宁波市某城区2015—2017年大气PM2.5中重金属和多环芳烃分布特征分析

Distribution characteristics of heavy metals and polycyclic aromatic hydrocarbons in atmospheric PM2.5 in an urban area of Ningbo from 2015 to 2017

  • 摘要: 目的 分析宁波市某城区大气PM2.5质量浓度(后称"浓度")及其中重金属和多环芳烃(PAHs)的分布特征和污染来源,为采取控制措施提供依据。

    方法 2015-2017年每月10至17日在宁波市某城区环保国控点500 m范围内距离地面15 m高的平台采集PM2.5样品,测量其浓度。分析其中12种重金属和16种优先控制PAHs污染特征。采用富集因子法和特征比值法分别定性分析重金属与PAHs的污染来源。

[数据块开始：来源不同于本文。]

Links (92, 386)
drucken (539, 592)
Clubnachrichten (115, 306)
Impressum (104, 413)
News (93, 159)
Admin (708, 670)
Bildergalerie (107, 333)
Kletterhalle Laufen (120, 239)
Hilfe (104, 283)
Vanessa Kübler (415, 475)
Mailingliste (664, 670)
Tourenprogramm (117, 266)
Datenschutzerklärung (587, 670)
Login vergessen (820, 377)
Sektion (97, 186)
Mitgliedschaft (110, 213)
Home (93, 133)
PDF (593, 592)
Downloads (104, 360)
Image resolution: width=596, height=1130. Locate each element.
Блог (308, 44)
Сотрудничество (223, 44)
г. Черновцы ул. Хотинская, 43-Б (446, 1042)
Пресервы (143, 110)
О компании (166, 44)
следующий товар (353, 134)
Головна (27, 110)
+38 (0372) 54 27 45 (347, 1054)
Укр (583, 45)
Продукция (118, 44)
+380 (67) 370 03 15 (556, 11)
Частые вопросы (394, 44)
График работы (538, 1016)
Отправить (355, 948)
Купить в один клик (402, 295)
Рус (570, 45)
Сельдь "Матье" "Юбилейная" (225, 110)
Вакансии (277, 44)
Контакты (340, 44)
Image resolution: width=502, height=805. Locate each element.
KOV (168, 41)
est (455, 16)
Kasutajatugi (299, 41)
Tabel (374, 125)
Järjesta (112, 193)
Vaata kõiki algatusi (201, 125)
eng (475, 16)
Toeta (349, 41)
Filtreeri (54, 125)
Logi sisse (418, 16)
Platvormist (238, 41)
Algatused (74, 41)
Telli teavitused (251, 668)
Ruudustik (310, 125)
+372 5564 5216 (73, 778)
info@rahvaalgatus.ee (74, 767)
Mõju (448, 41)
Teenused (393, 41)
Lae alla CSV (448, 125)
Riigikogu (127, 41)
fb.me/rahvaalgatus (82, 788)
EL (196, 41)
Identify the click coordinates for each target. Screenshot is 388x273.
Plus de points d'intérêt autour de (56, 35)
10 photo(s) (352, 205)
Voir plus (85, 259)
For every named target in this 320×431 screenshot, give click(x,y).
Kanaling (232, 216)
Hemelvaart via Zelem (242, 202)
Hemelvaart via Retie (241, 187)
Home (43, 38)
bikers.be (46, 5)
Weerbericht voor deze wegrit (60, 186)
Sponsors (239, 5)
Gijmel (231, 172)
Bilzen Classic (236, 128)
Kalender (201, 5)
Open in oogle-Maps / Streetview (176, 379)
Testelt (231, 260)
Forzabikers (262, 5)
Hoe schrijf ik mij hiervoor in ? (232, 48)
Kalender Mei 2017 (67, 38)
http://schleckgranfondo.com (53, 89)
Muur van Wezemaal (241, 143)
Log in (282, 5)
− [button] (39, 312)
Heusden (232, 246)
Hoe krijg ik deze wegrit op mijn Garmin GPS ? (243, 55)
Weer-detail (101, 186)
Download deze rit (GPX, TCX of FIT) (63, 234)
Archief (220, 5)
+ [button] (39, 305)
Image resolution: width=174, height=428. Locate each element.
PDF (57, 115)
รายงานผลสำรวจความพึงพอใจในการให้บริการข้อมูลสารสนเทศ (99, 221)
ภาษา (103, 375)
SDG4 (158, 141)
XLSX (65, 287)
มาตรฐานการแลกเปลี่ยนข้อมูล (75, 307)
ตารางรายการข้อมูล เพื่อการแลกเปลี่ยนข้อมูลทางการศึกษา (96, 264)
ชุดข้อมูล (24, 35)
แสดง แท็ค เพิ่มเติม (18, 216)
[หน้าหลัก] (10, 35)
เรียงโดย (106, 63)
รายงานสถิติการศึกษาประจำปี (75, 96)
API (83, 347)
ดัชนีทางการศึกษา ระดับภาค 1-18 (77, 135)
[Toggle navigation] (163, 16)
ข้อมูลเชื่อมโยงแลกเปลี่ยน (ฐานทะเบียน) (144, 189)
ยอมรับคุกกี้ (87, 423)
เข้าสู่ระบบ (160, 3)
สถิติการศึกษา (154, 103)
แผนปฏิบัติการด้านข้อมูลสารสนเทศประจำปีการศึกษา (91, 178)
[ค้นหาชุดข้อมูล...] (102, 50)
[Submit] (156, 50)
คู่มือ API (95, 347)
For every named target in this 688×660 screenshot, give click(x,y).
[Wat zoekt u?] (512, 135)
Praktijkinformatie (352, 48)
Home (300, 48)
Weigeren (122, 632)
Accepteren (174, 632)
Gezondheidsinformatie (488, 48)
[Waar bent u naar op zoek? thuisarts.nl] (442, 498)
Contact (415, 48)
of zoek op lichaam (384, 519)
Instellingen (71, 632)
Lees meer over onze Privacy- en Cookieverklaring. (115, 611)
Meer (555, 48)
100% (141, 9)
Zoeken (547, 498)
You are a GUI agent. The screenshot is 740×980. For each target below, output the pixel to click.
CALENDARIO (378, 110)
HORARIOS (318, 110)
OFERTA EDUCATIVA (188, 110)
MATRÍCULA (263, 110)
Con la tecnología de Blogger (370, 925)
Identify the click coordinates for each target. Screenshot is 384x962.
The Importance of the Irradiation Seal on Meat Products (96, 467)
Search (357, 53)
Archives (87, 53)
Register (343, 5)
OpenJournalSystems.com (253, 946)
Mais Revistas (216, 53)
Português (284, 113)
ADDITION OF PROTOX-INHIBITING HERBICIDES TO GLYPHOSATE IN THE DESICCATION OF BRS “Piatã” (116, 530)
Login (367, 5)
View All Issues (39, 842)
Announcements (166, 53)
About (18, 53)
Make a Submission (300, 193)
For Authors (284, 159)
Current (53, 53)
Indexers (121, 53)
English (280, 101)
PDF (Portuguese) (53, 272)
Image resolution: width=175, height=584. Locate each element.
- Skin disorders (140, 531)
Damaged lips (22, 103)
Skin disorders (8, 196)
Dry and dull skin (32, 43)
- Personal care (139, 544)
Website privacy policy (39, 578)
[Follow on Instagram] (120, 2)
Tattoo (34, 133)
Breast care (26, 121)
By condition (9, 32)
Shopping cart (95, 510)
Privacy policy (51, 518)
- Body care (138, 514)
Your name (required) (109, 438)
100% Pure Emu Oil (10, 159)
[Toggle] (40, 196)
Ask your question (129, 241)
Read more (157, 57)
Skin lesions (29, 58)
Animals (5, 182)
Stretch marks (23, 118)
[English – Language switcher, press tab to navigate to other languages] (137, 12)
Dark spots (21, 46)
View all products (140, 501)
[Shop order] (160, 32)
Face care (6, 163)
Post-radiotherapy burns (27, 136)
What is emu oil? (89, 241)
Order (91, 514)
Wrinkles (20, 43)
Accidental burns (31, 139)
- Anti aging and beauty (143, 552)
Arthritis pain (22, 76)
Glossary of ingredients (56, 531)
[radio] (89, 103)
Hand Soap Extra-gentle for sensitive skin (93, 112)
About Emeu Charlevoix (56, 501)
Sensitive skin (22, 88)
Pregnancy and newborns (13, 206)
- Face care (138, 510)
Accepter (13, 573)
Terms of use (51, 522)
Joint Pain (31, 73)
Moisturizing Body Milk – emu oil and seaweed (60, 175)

    结果 该城区2015-2017年PM2.5日均浓度范围为10~196 μg/m3,年均中位浓度分别为53、46、35 μg/m3;表现为冬季>秋季>春季>夏季,差异具有统计学意义(F=25.54,P < 0.01)。该城区主要重金属污染为Pb、Mn、Ni、Sb和As;除Ni、Cr和Be外,其余重金属的浓度均存在季节差异(P < 0.01),表现为冬、春季浓度高于夏、秋季;富集因子法分析提示Cd、Se、Sb、Hg和Pb有人为污染的可能。PAHs日均浓度范围为1.28~55.22 ng/m3,表现为冬季>秋季>春季>夏季;16种优先控制污染物中居前3位的为苯并b荧蒽(BbF)、茚并(1,2,3-cd)芘(IcdP)和蒽(Ant);特征比值法结果显示该城区PAHs优先控制污染物主要来自汽油燃烧,其次为燃煤和生物质燃烧。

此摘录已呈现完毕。